Warsaw Hotel Market Soars in 2023: Rising Occupancy, Rates, and Investor Activity

HOSPITALITY INDUSTRYWarsaw Hotel Market Soars in 2023: Rising Occupancy, Rates, and Investor Activity

Experts from the international consulting firm Cushman & Wakefield expect an increase in transaction activity of investors in the Polish hotel market in 2024 – due to improving key performance indicators and increasing pressure among investors to place capital. Even though the volume of investment transactions in 2023 finished below those of 2019, its value last year was around 83 million euros, which is an 82% year-on-year increase. Warsaw, Vilnius, and Edinburgh are the only three cities among the major European hotel markets that saw an increase in occupancy last year. At the same time, Warsaw ranked third in terms of Average Daily Rate (ADR) increase (in EUR), rising by 20.1%.

The further improvement in local demand, as well as Poland’s continued key role in providing humanitarian, military, and diplomatic support to Ukraine, contributed to increasing hotel occupancy in Warsaw to 73% in 2023. Thus, Warsaw maintained its position in the top 10 largest European hotel markets with the highest occupancy rate – the Polish capital was in 9th place. Simultaneously, the capital’s hotel market recorded the highest occupancy rate among CEE countries, also higher than the European average – 73% vs. 69%.

According to Oxford Economics data, in 2023, 64% of accommodation demand in Warsaw was domestic – an increase compared to 2019 when this figure was at 61%. In 2024, the trend of growing demand from Poles for hotel stays is expected to continue and could even be 30% higher than pre-pandemic levels. Meanwhile, overseas demand will be comparable or slightly higher than in 2019. “It is worth noticing that there has been a significant increase in tourist visits by guests from outside the country – from 44% in 2019 to 72% in 2023,” says Maciej Prończuk, Consultant, Hospitality CEE & SEE, and hotel market expert at Cushman & Wakefield.

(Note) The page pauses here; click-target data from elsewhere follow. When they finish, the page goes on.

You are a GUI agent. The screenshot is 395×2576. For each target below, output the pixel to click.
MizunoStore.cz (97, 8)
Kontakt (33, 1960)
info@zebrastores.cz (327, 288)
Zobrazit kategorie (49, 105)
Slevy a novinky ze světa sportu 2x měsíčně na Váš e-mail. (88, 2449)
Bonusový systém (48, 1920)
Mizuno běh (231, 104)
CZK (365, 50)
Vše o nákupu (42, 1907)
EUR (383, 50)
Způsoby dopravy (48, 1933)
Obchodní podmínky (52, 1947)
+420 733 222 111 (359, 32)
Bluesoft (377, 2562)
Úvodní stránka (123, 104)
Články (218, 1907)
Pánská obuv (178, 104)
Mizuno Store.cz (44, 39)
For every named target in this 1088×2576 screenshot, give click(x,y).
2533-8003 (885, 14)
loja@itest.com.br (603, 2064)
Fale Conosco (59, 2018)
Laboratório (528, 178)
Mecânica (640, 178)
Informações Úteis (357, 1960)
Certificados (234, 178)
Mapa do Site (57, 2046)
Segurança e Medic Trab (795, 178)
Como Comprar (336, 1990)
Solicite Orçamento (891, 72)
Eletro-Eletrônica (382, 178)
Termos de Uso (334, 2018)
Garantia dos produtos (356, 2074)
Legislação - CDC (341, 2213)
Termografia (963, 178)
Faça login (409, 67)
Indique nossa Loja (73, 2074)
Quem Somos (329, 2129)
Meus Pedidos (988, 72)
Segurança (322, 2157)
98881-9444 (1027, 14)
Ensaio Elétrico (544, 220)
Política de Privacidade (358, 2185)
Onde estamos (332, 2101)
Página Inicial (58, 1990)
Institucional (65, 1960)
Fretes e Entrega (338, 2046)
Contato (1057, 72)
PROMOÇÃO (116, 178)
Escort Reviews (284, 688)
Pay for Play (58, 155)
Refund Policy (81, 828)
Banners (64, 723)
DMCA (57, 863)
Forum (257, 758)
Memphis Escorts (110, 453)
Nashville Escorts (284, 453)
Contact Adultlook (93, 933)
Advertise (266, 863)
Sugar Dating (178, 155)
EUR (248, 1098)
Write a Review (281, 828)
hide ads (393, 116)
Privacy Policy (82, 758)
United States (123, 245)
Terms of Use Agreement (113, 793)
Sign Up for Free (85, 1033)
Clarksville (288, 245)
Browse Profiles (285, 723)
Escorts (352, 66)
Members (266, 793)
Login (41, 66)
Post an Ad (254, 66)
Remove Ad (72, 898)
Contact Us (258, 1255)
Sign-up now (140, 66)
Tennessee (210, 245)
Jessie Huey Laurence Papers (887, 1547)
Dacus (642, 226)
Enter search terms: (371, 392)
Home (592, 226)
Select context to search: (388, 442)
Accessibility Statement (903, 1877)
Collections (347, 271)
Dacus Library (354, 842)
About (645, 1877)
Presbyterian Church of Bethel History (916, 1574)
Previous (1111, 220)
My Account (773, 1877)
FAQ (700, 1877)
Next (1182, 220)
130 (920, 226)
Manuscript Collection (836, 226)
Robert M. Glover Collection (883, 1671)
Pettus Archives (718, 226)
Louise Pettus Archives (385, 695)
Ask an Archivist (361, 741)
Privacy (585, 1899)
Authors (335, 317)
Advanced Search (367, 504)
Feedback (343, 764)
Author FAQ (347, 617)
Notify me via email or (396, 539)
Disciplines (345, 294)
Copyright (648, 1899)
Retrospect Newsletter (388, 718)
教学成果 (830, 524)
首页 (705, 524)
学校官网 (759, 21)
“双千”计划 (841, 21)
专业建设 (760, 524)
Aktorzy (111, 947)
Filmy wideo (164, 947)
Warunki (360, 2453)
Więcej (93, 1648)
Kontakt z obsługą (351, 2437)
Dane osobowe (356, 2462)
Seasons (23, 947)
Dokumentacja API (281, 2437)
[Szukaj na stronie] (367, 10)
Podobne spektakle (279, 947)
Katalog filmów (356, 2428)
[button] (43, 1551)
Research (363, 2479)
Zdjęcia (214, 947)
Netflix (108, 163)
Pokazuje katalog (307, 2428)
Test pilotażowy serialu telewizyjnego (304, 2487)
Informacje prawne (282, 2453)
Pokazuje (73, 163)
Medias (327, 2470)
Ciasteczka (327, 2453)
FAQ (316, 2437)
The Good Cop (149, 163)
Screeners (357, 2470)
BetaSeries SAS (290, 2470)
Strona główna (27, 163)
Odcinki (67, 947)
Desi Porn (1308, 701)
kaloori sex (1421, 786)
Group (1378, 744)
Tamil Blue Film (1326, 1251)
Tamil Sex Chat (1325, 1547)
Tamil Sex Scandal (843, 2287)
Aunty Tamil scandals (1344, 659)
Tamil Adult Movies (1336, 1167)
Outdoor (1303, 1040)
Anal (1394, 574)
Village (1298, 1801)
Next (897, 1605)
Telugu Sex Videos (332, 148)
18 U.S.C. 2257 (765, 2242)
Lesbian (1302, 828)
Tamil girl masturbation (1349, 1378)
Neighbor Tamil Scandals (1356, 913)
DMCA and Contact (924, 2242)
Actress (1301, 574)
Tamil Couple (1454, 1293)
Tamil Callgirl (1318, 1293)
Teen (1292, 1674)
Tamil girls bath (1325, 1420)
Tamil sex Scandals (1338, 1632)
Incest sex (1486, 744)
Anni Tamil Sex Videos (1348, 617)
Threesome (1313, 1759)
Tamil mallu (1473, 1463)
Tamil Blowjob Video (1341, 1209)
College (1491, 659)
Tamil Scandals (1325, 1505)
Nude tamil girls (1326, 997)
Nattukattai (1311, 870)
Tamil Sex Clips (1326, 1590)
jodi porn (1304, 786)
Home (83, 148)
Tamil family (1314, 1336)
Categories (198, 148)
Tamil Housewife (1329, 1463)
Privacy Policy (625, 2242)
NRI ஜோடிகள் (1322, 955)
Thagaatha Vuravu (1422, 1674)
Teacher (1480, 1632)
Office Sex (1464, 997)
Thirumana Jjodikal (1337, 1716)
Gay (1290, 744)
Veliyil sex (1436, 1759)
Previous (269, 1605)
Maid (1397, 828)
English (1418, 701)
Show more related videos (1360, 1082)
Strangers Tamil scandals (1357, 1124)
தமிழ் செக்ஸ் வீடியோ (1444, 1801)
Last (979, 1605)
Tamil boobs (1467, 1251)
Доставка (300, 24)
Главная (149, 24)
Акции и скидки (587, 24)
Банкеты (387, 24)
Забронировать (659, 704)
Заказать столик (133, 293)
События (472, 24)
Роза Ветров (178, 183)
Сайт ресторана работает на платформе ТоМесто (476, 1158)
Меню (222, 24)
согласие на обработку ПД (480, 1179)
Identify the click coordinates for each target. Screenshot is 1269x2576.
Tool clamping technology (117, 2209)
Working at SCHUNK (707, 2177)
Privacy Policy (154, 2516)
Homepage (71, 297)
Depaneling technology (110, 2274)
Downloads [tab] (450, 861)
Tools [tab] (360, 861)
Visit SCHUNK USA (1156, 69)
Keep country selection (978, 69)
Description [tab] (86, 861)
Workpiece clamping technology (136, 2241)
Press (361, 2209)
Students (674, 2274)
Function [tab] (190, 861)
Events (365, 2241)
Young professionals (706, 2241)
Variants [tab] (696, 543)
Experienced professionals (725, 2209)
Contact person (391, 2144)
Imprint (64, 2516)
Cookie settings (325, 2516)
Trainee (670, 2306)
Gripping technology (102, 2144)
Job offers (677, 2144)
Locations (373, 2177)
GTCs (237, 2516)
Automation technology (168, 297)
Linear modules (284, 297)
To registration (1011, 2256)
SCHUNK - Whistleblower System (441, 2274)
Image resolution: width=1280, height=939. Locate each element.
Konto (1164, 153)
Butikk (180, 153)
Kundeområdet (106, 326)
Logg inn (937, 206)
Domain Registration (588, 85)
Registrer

The steadily increasing number of flights between Polish airports and various countries, especially the ones offered by low-cost airlines, positively affects the number of people visiting the country. The number of passengers at the two Warsaw airports (Chopin Airport and Modlin Airport) grew by 25% year-on-year in 2023. At the same time, the number of passengers has returned to pre-pandemic levels. Forecasts indicate that passenger traffic will continue to grow in 2024, albeit at a slower pace. This upward trend at Warsaw airports may be disrupted by the recently announced information from Ryanair about transferring some of its flights in the summer season from Modlin. However, this will provide an opportunity for other airports in Poland to expand their flight network in 2024.

Proper Profitability Despite Rising Costs

HotStats data shows that in 2023, hotels in Warsaw recorded an average percentage of gross operating profit in total revenues of 35%, which is worse than in competitor destinations such as Prague (37%) and Budapest (36%), but better than in Vienna (26%) or Berlin (26%). Hotel owners have focused on increasing the ADR to mitigate any negative effects of rising operating costs.

ADR growth in Warsaw of almost 25% (compared to 2019, in EUR) is lower than in Budapest (34%) and in Europe overall (27%), but higher than in other CEE-6 markets such as Prague, Sofia, Bratislava, and Bucharest. It is worth noticing that while Warsaw hotels still have the lowest ADR among the CEE-6 capitals, RevPAR – average revenue per available room (in EUR) – for Warsaw in 2023 was higher than in Bucharest, Bratislava, and Sofia due to the high occupancy rate.

Gradual Return to Investment Activity in the Hotel Market

The landscape of transactional investments in the Polish hotel market is returning to stability following COVID-19, and energy crises, despite ongoing geopolitical and economic challenges, such as the Russian war in Ukraine and conflicts in the Middle East. The volume of transactions in the Polish hotel market reached around €83 million in 2023. While this is still below 2019 levels, it’s decidedly more than in 2022.

“Although we are still far from the volume of investment transactions on Poland’s hotel market noted before the pandemic, undoubtedly 2023 was a good omen for the coming months. We have recorded four transactions involving a total of over 760 hotel rooms. While some related to purchases made by Polish investors, the climax of the year was undoubtedly the acquisition of Crown Plaza and Holiday Inn Express hotels in The Warsaw HUB by a French fund, mediated by Cushman & Wakefield. This is a harbinger of further transactions involving international capital,” says Maciej Prończuk.

Capitalization rates in the Warsaw hotel market in 2023 increased by 25 bp compared to 2022. The negative impact on property values was mitigated thanks to a marked improvement in revenues.

“In 2024, with predictions of a slowdown in inflation rate increases, which can have a positive effect on interest rates, we expect a stabilization of capitalization rates in the hotel market,” summarizes Maciej Prończuk.